Franchisors are mandated by the FTC’s Franchise Rule to include GAAP-based financials in their FDD. As franchisors have started to experience, FASB changed what most franchisor financial statements look like because of the new revenue recognition rules, and we are now starting to see how financials are changing. By next year we should be able to draw some conclusions about whether these changes are having a material impact on those who are using the financials for decision-making.
While we’re waiting for that assessment, now is a good time to understand how various stakeholders use (or should use) franchisor financial statements. Although layers of analysis can be considered, we can at least be reminded of some basic factors.
As with anything in an FDD, there is a natural friction between the legal and accounting professions on the one side, and the stakeholder desires on the other. This friction is generally described by one side saying as little as necessary to meet the regulatory requirements, and the other side trying to read between the lines to make business decisions.
Let’s start with prospective franchisees, which is the group the FTC Rule was designed to inform. What should they care about? One of the more significant factors is whether the franchisor has sufficient financial strength to last as long as the prospective franchisee’s investment horizon. That’s primarily a balance sheet issue. An undercapitalized franchisor puts additional risk on franchisees, both in an absolute sense (the franchisor runs out of cash) and in a relative sense (a cash-strapped franchisor is far more likely to under-support its franchisees).

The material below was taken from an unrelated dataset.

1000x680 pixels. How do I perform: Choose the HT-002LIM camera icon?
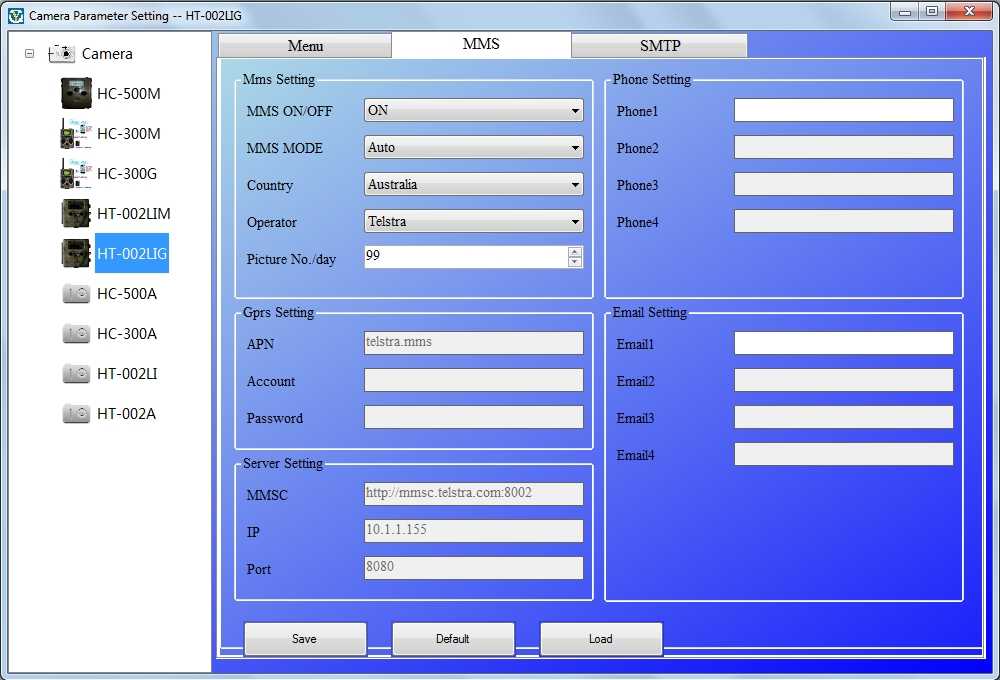pos(76,214)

Each year FRANdata identifies more than 300 new franchise brands coming to market. Many are undercapitalized. For that group there is a disproportionate reliance on fee income. The new revenue recognition rules are making it harder for those franchisors by significantly lowering the amount of revenue they can recognize. That, in turn, will drive equity lower and put many into negative equity positions. Not only will that taint prospective franchisee assessments of franchisor viability; it’s likely to draw the attention of state regulators, who are more likely to require escrow accounts for initial fees and put other requirements on franchisors with weak balance sheets. Perhaps we’ll start seeing better capitalized franchisors come to market. Perhaps we’ll just see fewer companies starting to franchise. We should start seeing the impact soon.

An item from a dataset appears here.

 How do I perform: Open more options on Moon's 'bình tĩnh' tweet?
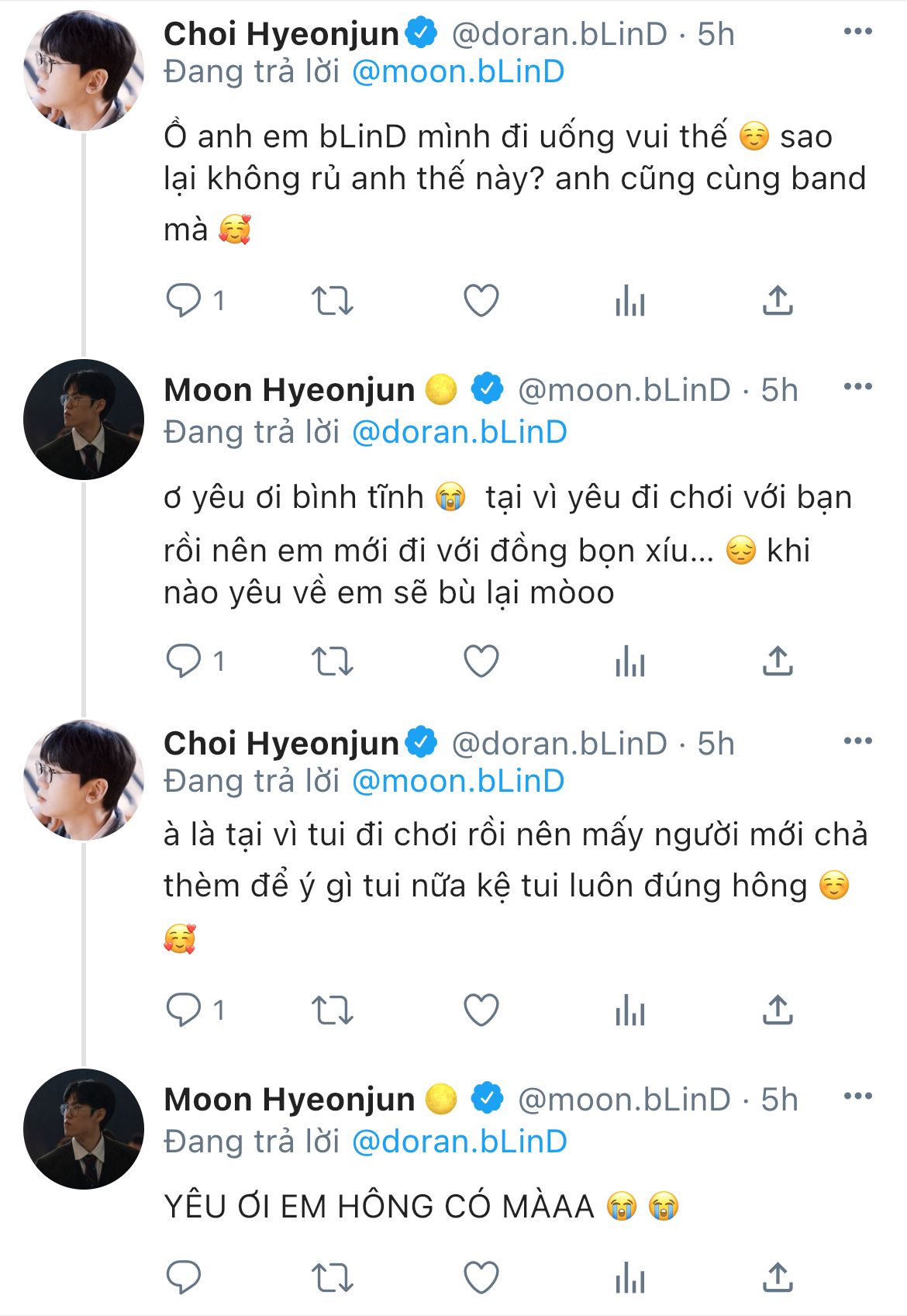click(857, 387)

Another financial statement consideration for prospective franchisees is whether the franchisor is a good steward of its own money. Showing losses is never a good message for prospects. Neither is making a lot of money. However, neither is at the heart of what a prospect should consider.
The fundamental question the income statement should answer for a prospect is how much a franchisor is spending to support the system. Are there a lot of “affiliate” activities influencing the financial results and potentially representing a distraction to a pure focus on their franchisees? Are they spending a lot on corporate overhead? Is it possible to determine if a particular franchisor is “significantly” investing in the system? The good ones yes; others not much, if at all.

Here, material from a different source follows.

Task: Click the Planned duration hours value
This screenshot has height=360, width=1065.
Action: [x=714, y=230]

What do people want from an FDD?
We tend to look at various parts of an FDD as separate topics. They are not. If an FDD were a painting, the subject would be a landscape scene, not a group of individual trees or people. Other items in an FDD and in the franchise agreement describe (however sketchily) various types of support. How much of a franchisor’s expenses, individually or even collectively, go toward training, field support, site selection, and so forth? These should matter to a prospect. That’s what they’re expecting. Good financial disclosures make it easier to connect the dots.
Existing franchisees have some additional reasons to examine franchisor financials. What’s the marketing budget contribution by the franchisor? If there are rebates, are they revealed in the financial statements? Does the royalty rate align with the comparative level of support compared with other brands? Just because financial statements are provided in an FDD doesn’t mean there is enough transparency to see these things.
Lenders are a necessary party to the franchise business model for most franchise brands. Most of the above considerations are also lender considerations. Until franchisors reach recurring revenue self-sufficiency, many lenders are hesitant to put money to work in a franchise system because of the risk that a franchisor will not make a sufficient investment in support systems, particularly during the most vulnerable two to three years after a loan is closed. A stronger balance sheet can compensate for some of the deficiency here. Having a lot of extraneous activities referenced in the footnotes also can be a flag for lenders.
When dramatic change is forced upon a business model, as the FASB rule is doing, it presents an opportunity to reassess the fundamental reasons such information is being provided in the first place and perhaps make other improvements. Being mindful of some of the points noted here may actually result in more transparency and lead to better financial disclosures.